▸ **What you have to do**
Look for the string "resolution" in the data below, and copy each line that holds it.

▸ **Extracted material**
==========

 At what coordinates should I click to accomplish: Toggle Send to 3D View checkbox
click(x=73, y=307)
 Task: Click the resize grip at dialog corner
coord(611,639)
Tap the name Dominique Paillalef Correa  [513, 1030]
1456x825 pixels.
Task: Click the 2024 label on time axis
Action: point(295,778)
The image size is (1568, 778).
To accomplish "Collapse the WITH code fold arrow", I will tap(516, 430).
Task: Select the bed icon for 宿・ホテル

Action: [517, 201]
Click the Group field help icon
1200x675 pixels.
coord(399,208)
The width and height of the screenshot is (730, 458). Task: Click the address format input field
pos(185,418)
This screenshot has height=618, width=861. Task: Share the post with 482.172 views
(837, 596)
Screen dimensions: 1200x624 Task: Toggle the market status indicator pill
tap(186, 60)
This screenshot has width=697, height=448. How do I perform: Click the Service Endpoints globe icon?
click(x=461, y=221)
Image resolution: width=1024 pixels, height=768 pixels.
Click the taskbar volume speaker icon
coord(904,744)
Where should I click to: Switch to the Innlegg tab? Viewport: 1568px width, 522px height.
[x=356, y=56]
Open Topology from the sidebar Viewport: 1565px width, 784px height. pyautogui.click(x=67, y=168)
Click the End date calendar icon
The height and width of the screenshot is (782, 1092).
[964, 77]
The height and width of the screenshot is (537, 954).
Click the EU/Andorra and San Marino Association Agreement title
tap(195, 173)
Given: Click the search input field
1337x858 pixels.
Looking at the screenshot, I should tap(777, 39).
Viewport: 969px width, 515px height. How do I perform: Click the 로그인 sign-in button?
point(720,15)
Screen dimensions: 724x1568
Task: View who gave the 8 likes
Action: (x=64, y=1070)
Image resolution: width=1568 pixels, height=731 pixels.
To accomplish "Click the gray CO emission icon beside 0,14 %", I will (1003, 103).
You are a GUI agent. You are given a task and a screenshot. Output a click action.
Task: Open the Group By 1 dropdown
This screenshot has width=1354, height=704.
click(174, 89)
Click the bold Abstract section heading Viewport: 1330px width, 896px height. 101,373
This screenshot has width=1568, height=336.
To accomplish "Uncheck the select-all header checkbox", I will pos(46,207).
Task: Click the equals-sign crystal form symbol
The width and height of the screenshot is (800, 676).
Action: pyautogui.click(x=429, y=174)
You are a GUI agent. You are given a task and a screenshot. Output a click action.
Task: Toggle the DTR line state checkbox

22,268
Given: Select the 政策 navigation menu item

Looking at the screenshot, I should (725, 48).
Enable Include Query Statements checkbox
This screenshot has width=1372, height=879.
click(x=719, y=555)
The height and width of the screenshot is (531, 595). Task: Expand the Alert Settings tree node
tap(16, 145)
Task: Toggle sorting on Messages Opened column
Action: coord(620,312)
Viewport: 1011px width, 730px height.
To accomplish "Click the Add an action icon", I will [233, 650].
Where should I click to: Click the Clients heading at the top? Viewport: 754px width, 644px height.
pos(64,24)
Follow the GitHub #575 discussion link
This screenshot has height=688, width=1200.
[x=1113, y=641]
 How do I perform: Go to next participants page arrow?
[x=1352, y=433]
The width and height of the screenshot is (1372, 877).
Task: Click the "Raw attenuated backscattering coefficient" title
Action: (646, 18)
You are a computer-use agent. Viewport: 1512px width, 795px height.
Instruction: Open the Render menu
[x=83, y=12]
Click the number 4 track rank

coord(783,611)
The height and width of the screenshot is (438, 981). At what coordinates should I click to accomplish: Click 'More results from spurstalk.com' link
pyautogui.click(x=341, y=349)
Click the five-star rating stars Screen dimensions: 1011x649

==========

▸ **Finished exercise**
Image resolution: width=1024 pixels, height=768 pixels.
Image resolution: width=1568 pixels, height=731 pixels.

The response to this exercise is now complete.